Back in October, Maggie touched on America’s shortage of nurses, as well as the different factors behind the crisis—namely, hectic working conditions, insufficient academic resources for nurse training, and a hospital building boom that has outstripped the nursing workforce. Thanks to the convergence of these forces, the government predicts that the nursing shortfall will grow to more than 1 million nurses over the next 12 years.

What can be done to nip this problem in the bud?
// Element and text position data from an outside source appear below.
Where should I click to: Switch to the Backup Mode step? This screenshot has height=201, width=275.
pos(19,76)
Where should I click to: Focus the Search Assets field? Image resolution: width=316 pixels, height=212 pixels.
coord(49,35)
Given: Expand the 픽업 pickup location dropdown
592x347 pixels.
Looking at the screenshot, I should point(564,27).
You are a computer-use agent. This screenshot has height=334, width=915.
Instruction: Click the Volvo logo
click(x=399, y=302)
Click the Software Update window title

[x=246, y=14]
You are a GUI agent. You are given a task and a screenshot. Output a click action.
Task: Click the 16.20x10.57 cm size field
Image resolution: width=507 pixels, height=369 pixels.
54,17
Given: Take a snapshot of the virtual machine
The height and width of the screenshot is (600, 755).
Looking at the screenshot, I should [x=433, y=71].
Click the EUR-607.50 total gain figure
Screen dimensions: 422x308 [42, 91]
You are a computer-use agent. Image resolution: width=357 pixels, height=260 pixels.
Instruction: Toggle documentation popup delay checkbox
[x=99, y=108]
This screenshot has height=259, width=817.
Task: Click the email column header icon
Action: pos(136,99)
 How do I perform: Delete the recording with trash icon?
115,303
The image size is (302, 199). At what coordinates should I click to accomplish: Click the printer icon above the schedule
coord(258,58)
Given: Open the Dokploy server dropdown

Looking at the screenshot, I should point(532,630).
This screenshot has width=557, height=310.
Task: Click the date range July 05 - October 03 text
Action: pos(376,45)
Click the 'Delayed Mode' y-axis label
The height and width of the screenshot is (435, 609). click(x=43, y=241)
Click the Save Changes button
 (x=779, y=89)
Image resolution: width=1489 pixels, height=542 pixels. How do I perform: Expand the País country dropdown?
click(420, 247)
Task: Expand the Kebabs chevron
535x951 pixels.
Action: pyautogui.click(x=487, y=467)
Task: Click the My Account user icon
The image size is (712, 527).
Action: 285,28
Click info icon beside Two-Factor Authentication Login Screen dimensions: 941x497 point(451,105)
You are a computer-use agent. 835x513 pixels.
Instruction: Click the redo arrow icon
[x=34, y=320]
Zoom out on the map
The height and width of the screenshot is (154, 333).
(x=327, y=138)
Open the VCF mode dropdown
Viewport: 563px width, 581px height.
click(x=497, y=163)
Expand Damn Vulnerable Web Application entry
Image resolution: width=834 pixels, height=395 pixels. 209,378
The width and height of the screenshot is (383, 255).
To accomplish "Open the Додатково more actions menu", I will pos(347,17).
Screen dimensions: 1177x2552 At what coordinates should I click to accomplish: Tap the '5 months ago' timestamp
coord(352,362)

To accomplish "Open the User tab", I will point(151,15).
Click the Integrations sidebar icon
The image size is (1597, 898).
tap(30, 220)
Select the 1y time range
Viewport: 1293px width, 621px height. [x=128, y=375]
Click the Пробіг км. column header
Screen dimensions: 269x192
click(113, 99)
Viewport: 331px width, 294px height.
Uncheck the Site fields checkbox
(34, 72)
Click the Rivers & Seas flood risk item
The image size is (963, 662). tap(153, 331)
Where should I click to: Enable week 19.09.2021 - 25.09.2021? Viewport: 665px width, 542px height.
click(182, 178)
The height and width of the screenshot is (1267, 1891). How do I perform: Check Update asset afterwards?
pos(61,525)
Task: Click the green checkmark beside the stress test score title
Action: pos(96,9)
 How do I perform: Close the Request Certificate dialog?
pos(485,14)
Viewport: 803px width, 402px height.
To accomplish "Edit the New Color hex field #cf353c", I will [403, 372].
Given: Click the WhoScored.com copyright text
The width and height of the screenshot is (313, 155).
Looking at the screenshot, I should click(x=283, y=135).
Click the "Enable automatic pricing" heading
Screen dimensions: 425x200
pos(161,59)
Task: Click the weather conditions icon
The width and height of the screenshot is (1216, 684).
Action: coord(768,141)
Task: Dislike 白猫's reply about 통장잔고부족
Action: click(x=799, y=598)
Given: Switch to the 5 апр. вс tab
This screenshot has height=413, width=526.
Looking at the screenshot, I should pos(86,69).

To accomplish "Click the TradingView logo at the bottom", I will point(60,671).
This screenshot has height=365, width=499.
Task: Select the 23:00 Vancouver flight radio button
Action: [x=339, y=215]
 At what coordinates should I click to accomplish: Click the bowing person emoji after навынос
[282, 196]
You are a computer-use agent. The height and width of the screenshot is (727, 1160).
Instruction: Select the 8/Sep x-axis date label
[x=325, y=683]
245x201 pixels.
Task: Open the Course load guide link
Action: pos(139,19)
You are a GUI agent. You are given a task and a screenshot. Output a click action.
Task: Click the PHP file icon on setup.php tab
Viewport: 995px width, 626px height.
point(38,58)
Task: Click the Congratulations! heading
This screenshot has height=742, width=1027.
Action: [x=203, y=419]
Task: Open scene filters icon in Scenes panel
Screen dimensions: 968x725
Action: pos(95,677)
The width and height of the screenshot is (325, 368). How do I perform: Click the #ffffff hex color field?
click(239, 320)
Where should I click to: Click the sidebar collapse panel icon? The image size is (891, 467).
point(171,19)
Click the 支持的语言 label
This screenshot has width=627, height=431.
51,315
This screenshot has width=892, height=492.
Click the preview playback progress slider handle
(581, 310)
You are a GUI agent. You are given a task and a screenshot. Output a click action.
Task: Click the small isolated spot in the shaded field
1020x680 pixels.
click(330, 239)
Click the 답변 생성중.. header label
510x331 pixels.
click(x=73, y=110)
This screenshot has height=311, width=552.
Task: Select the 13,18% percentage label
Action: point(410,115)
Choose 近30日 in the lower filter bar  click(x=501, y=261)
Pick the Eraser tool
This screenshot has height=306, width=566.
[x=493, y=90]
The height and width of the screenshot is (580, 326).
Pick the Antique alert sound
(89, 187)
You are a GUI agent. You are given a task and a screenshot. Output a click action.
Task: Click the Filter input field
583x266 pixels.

According to a new white paper, our priorities should lie with expanding the capacity of nursing schools and doing more to make sure that existing nurses work under better conditions.

First, the nursing schools: “there is widespread agreement that the primary bottleneck at this point in time is the faculty shortage,” say Jennifer Joynt and Bobbi Kimball, authors of “Blowing Open the Bottleneck,” published jointly by the AARP, the U.S. Department of Labor, and the Robert Woods Johnston Foundation. According to the authors, “a 2007 survey of baccalaureate nursing schools found that 71.4 percent of schools indicated faculty shortages as a reason for not accepting all qualified applicants.” Turning away potential nurses is a bigger problem than you might think: according to a companion write-up in JAMA, more than 42,000 qualified applicants were turned away from nursing programs in the U.S.